Lipid profiles also responded favorably with exercise. As seen in other studies Avandia treatment (the RSG group) resulted in an increase in total and LDL cholesterol. For the groups that exercised, however, HDL levels (the good lipids) increased while LDL levels and cholesterol (the bad lipids) decreased. Also, various other measures of lipids that are somewhat more specialized such as ApoA and ApoB1 showed improvement but only in the groups that exercised. Measures of inflammation (inflammation increases insulin resistance) also showed marked improvements both with exercise and with Avandia.

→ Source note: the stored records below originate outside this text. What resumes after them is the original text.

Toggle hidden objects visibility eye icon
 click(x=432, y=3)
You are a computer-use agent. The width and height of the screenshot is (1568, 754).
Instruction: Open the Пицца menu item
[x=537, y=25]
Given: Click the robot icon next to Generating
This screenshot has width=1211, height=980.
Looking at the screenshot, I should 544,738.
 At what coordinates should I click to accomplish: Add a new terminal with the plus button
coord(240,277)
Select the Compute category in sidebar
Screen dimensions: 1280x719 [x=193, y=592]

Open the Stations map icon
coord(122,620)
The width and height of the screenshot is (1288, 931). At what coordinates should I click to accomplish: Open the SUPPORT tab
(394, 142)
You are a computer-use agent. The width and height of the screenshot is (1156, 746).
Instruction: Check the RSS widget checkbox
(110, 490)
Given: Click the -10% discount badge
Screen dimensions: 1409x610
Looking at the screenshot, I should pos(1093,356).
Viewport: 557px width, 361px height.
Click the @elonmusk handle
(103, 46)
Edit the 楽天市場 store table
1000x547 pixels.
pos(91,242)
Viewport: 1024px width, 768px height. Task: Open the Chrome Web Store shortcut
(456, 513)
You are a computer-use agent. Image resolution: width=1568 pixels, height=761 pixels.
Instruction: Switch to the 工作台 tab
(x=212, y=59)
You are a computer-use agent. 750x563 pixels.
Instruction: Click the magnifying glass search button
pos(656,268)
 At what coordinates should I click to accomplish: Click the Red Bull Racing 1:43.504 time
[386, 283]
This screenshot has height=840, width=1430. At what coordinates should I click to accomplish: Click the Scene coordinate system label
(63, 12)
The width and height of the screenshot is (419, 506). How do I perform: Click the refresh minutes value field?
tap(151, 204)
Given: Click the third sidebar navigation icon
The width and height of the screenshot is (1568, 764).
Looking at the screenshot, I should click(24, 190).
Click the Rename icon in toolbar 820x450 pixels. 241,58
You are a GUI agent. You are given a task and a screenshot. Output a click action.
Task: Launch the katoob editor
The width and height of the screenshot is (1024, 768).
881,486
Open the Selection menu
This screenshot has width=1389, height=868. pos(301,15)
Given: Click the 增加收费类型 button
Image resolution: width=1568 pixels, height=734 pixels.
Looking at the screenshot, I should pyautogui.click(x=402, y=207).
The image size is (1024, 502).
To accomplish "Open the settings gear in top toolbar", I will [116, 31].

The combination of Avandia plus exercise markedly improved this parameter.

Another issue that increases the risk of a cardiac event is fluid retention. Increased fluid causes an increased workload for the heart and Avandia has effects on the kidney that increases fluid retention. This was seen in the current study. The CO group showed no significant change in body water content while the RSG group experienced a significant change of 2.4% (+/- 1.4%). When Avandia was combined with exercise (the RSG+EX group) the number dropped to 1.6% (+/- 1.2%) and was no longer statistically significant.

Blood pressure, another measure that is associated with increased cardiac risk, was increased in the CO group and decreased in the EX, RSG, and RSG+EX groups.

Perhaps the most interesting and surprising result from the study was that Avandia alone improved V_O2 max. This is a measure of aerobic capacity. Improving V_O2 max is the Holy Grail for anyone who is involved in a sport that involves lots of movement. Fly fishing probably doesn’t get easier but tennis or basketball or soccer certainly does. The RSG+EX group saw a synergistic improvement in V_O2 max which was much greater than the EX group.

So to sum up, the exercise groups performed about 2.5 to 3 hours of exercise a week for a year. They experienced marked improvements in insulin resistance, fasting glucose levels, lipid profiles and blood pressure. Avandia provided the expected improvements in glycemic control with the equally expected increases in fluid retention and cholesterol associated with increased cardiac risk. Exercise markedly reduced these cardiac risk factors while synergizing with exercise to improve glycemic control. Remarkably, Avandia actually improved the capacity of the study group making them more fit and capable of greater improvements in fitness.

Here are some questions. How much exercise do you need to do to achieve these benefits? Does Actos have the same properties or is this unique to Avandia? As usual, we end with the researchers’ mantra – “more work is necessary to unravel these important issues”. In the meantime, it wouldn’t hurt to go take a walk today.